Problem details >> After locating the line that contains "Task: Click the Критерий 1 name input field", transcribe exactly that line and each one after it until the data ends, skipping pictures.
───── Records to process
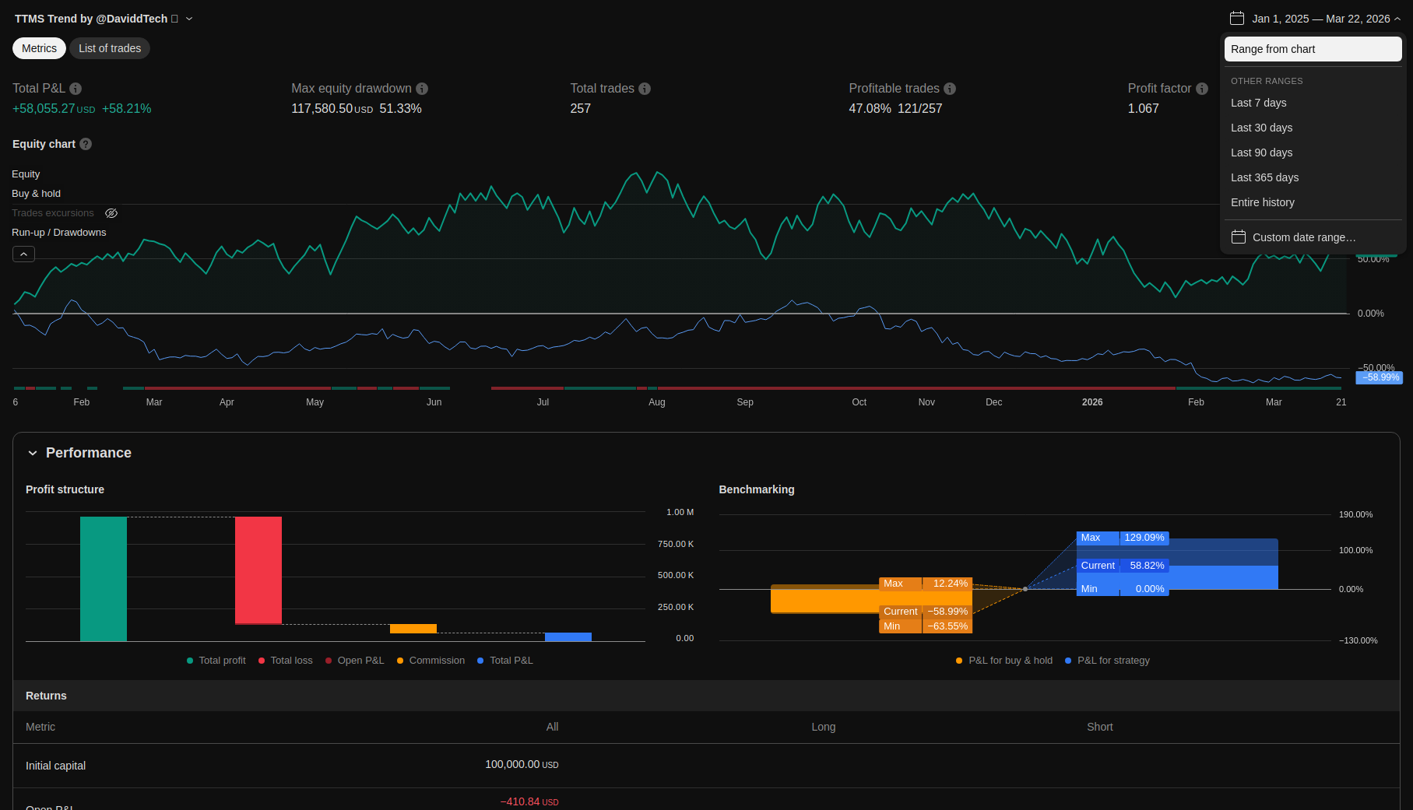Click the -58.99% price label on the axis

click(x=1379, y=377)
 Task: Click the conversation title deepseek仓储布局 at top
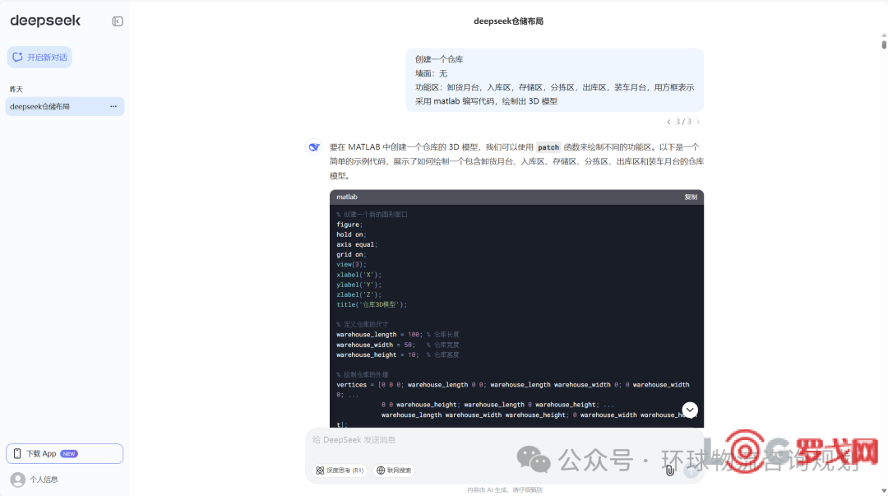[508, 21]
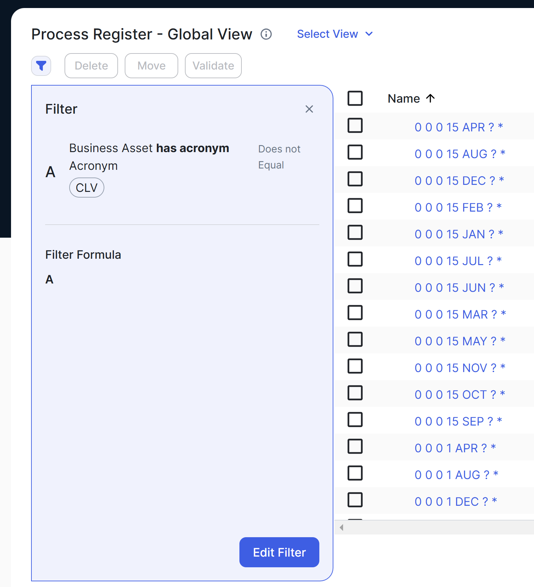Open the 0 0 0 15 OCT entry
The height and width of the screenshot is (587, 534).
tap(459, 395)
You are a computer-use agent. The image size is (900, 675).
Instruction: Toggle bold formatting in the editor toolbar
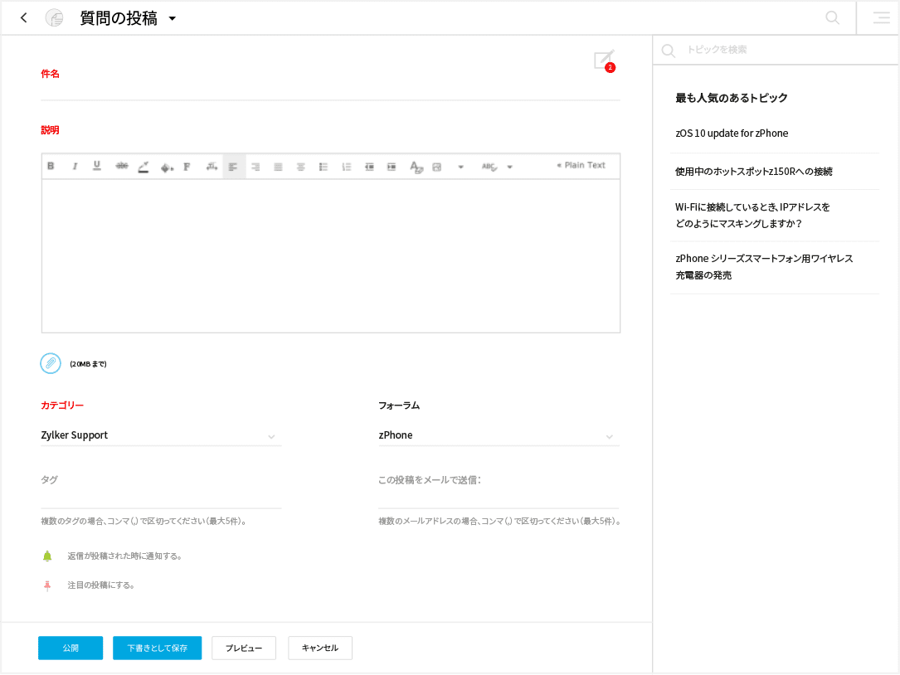pyautogui.click(x=51, y=167)
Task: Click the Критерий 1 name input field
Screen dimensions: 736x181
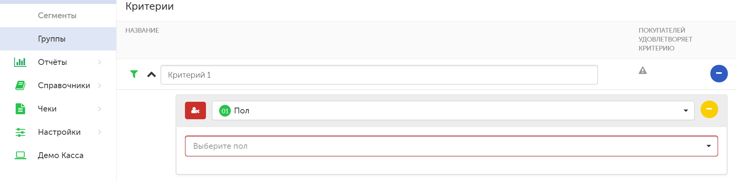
──────────
Problem solution >>
Task: Click the Критерий 1 name input field
Screen dimensions: 736x181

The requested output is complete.